Exercise goal
The records that follow must be repeated verbatim, every one of them.

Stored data
================================

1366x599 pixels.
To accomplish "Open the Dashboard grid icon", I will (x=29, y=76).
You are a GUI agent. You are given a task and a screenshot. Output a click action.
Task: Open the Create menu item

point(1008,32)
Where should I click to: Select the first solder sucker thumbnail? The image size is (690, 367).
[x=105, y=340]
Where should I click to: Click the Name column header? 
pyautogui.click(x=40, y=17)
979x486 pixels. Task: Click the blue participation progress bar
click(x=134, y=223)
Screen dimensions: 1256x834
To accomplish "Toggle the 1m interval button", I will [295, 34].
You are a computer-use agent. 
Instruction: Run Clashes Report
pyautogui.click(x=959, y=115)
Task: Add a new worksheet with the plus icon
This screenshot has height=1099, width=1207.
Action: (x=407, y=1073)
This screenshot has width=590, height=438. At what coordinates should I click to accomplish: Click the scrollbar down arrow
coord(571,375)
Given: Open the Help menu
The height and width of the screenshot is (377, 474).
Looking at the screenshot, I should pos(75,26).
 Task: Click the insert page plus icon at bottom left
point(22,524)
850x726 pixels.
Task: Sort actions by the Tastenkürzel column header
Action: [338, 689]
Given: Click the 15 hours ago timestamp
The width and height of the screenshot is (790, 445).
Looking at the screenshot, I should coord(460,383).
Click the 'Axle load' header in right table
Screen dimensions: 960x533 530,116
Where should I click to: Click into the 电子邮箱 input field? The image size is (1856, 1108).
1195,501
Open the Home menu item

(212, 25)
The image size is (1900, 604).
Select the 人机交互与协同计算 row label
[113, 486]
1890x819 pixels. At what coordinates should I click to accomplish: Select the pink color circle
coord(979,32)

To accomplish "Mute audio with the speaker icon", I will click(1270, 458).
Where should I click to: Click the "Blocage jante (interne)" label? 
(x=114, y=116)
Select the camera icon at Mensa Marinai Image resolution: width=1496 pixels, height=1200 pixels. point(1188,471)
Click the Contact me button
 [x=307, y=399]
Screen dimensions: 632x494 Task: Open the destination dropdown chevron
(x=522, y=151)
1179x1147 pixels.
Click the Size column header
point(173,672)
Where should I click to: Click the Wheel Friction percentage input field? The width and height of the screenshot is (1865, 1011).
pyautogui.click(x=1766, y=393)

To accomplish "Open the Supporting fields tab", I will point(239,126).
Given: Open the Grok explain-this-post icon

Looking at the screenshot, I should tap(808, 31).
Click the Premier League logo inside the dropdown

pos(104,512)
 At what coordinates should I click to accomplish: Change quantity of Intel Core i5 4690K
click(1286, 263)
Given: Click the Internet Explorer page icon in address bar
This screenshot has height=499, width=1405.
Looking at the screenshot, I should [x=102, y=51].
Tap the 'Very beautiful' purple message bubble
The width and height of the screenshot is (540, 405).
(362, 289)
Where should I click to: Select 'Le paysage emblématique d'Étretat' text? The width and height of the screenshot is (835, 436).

================================

Result of the exercise
1366x599 pixels.
To accomplish "Open the Dashboard grid icon", I will (x=29, y=76).
You are a GUI agent. You are given a task and a screenshot. Output a click action.
Task: Open the Create menu item

point(1008,32)
Where should I click to: Select the first solder sucker thumbnail? The image size is (690, 367).
[x=105, y=340]
Where should I click to: Click the Name column header? 
pyautogui.click(x=40, y=17)
979x486 pixels. Task: Click the blue participation progress bar
click(x=134, y=223)
Screen dimensions: 1256x834
To accomplish "Toggle the 1m interval button", I will [295, 34].
You are a computer-use agent. 
Instruction: Run Clashes Report
pyautogui.click(x=959, y=115)
Task: Add a new worksheet with the plus icon
This screenshot has height=1099, width=1207.
Action: (x=407, y=1073)
This screenshot has width=590, height=438. At what coordinates should I click to accomplish: Click the scrollbar down arrow
coord(571,375)
Given: Open the Help menu
The height and width of the screenshot is (377, 474).
Looking at the screenshot, I should pos(75,26).
 Task: Click the insert page plus icon at bottom left
point(22,524)
850x726 pixels.
Task: Sort actions by the Tastenkürzel column header
Action: [338, 689]
Given: Click the 15 hours ago timestamp
The width and height of the screenshot is (790, 445).
Looking at the screenshot, I should coord(460,383).
Click the 'Axle load' header in right table
Screen dimensions: 960x533 530,116
Where should I click to: Click into the 电子邮箱 input field? The image size is (1856, 1108).
1195,501
Open the Home menu item

(212, 25)
The image size is (1900, 604).
Select the 人机交互与协同计算 row label
[113, 486]
1890x819 pixels. At what coordinates should I click to accomplish: Select the pink color circle
coord(979,32)

To accomplish "Mute audio with the speaker icon", I will click(1270, 458).
Where should I click to: Click the "Blocage jante (interne)" label? 
(x=114, y=116)
Select the camera icon at Mensa Marinai Image resolution: width=1496 pixels, height=1200 pixels. point(1188,471)
Click the Contact me button
 [x=307, y=399]
Screen dimensions: 632x494 Task: Open the destination dropdown chevron
(x=522, y=151)
1179x1147 pixels.
Click the Size column header
point(173,672)
Where should I click to: Click the Wheel Friction percentage input field? The width and height of the screenshot is (1865, 1011).
pyautogui.click(x=1766, y=393)

To accomplish "Open the Supporting fields tab", I will point(239,126).
Given: Open the Grok explain-this-post icon

Looking at the screenshot, I should tap(808, 31).
Click the Premier League logo inside the dropdown

pos(104,512)
 At what coordinates should I click to accomplish: Change quantity of Intel Core i5 4690K
click(1286, 263)
Given: Click the Internet Explorer page icon in address bar
This screenshot has height=499, width=1405.
Looking at the screenshot, I should [x=102, y=51].
Tap the 'Very beautiful' purple message bubble
The width and height of the screenshot is (540, 405).
(362, 289)
Where should I click to: Select 'Le paysage emblématique d'Étretat' text? The width and height of the screenshot is (835, 436).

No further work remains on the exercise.